▸ BRANO DEL TESTO
▼▼▼

Al riguardo, non può essere utilmente richiamato quanto disposto dall’art. 810 c.p.c., novellato dal d.lgs. 149/2022, nella parte in cui dispone che il presidente del tribunale nomina l’arbitro «nel rispetto di criteri che assicurano trasparenza, rotazione, ed efficienza e, a tal fine, della nomina viene data notizia sul sito dell’ufficio giudiziario», dal momento che l’art. 1 dell’all. V.2 al comma 2° dispone che «Nel caso in cui le parti non trovino un accordo sulla nomina del presidente entro il termine indicato al comma 1 dell’articolo 3, questo è designato entro i successivi cinque giorni dal Ministero delle infrastrutture e dei trasporti per le opere di interesse nazionale, dalle regioni, dalle province autonome di Trento e di Bolzano o dalle città metropolitane per le opere di rispettivo interesse», lasciando di conseguenza, anche qui, insoddisfazione sul punto, né tanto meno sembra essere risolutivo l’art. 6 dell’all. V. 2.
Se si ammette l’interpretazione sistematica offerta nel paragrafo precedente, ovvero la possibilità di applicare all’arbitrato irrituale talune norme dettate dal codice di rito per l’arbitrato rituale[61], troverebbe automatico riconoscimento l’applicazione[62] dell’art. 815, comma 1°, c.p.c., anche laddove non richiamato dall’art. 2 dell’all. V. 2 c.a.p.
Solo così verrebbe garantito il principio del giusto processo a tutto vantaggio dell’effettiva applicazione dei principi informatori che devono orientare la Stazione Appaltante nella realizzazione del principio del risultato, per cui non vi è ragione per non farvi rientrare anche la risoluzione delle controversie, posto che è del tutto evidente che queste impattano nell’esecuzione del contratto, nonché a vantaggio dell’istituto del CCT in termini di affidabilità per le parti coinvolte e di percezione per l’osservatore esterno.
10. Nel complesso, sussistono numerosi elementi che inducono a ritenere che il CCT possa costituire, e dovrebbe anzi auspicabilmente configurarsi, quale strumento di giustizia complementare – se non addirittura alternativo – rispetto ai rimedi giurisdizionali ordinari, idoneo a tutelare con immediatezza le posizioni soggettive coinvolte, in un ambito complesso quale quello dei lavori pubblici.

▲▲▲

▸ BLOCCO DI DATI
▼▼▼

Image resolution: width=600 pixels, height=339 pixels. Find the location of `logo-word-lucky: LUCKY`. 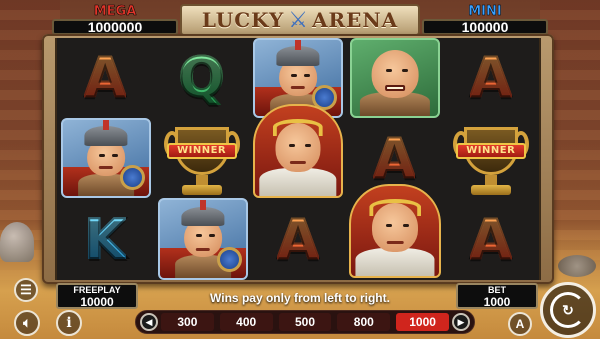

logo-word-lucky: LUCKY is located at coordinates (243, 20).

▲▲▲

▸ COSA SI CHIEDE
Riprendi il testo sull'arbitrato nei lavori pubblici e proseguilo dopo la sua ultima frase.

▸ RISPOSTA ALL'ESERCIZIO
Tuttavia, non pare che il Legislatore abbia attribuito pari rilievo alle diverse finalità del CCT, con la conseguenza che il relativo sviluppo appare disomogeneo. Se da un lato è evidente come l’intervento correttivo abbia prodotto un potenziamento significativo dell’assetto pubblicistico del sistema, sul versante privatistico permane invece irrisolta la questione centrale, rappresentata dall’effettiva possibilità di accesso pieno alle funzionalità del CCT e di un raccordo armonico con la disciplina dell’arbitrato irrituale.
La scelta legislativa di subordinare la valenza di lodo contrattuale delle determinazioni del CCT alla doppia e concorde manifestazione di volontà delle parti finisce per depotenziare lo strumento, rendendolo scarsamente utilizzabile nella prassi quale reale rimedio alternativo per la risoluzione dei conflitti.
Se l’obiettivo di fondo era il potenziamento dell’istituto, al momento non si riesce a intravedere con chiarezza la ricaduta pratica delle novità introdotte.
Analogamente, permane irrisolta la questione della terzietà e dell’indipendenza del Collegio. In assenza di una regolamentazione stringente il rischio è quello di lasciare spazio a valutazioni soggettive, che dovranno essere colmate dalla giurisprudenza e dalla dottrina tutte le volte che insorgano patologie nel rapporto tra le parti e i membri del CCT.
Nel complesso, si può affermare che il CCT, nella configurazione attuale, risponde solo parzialmente agli obiettivi perseguiti dai sistemi di dispute resolution board. A ben vedere, il CCT rappresenta senz’altro un tentativo evolutivo verso forme di giustizia contrattuale più rapide ed efficienti; tuttavia, la sua effettiva operatività resta condizionata a quei presupposti e limiti in queste pagine evidenziati, che ne riducono sensibilmente l’efficienza.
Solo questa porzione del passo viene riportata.